CreatePostgresReportJob creates (or replaces) a PostgreSQL summary view called integrated_records_report over the integrated_records table. This single-row view provides at-a-glance data quality metrics: record counts, non-null coverage for seed and joined data fields, uniqueness indicators, and revenue consistency checks. It serves as a lightweight dashboard for operators and reviewers.

Entrypoint

Method Command
CLI dip pg-report

Report content

Record counts: - total_records: Total row count. - distinct_company_ids: Number of unique company IDs. - distinct_urls: Number of unique normalized URLs.

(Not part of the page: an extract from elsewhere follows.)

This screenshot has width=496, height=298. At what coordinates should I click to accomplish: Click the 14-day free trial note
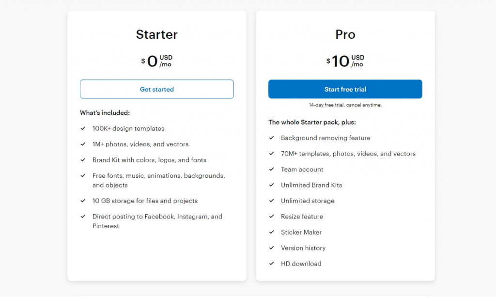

Dataset 1 (seed) coverage -- count of non-null values for key fields: - d1_has_country, d1_has_iso2_country_code, d1_has_normalized_request_url - d1_has_employees_count, d1_has_founded_year, d1_has_industry, d1_has_description_short

Dataset 2 coverage -- count of non-null values for fields sourced from dataset 2: - d2_has_description_long, d2_has_product_services, d2_has_market_niches, d2_has_business_model

Dataset 3 coverage -- count of non-null embedding fields sourced from dataset 3: - d3_has_emb_description_long, d3_has_emb_description_short, etc.

Uniqueness checks: - duplicate_company_ids: total - distinct (should be 0 for correct data). - duplicate_urls: Same logic for URLs.

Revenue consistency: - revenue_bounds_inconsistent: Count of rows where lower_bound > upper_bound.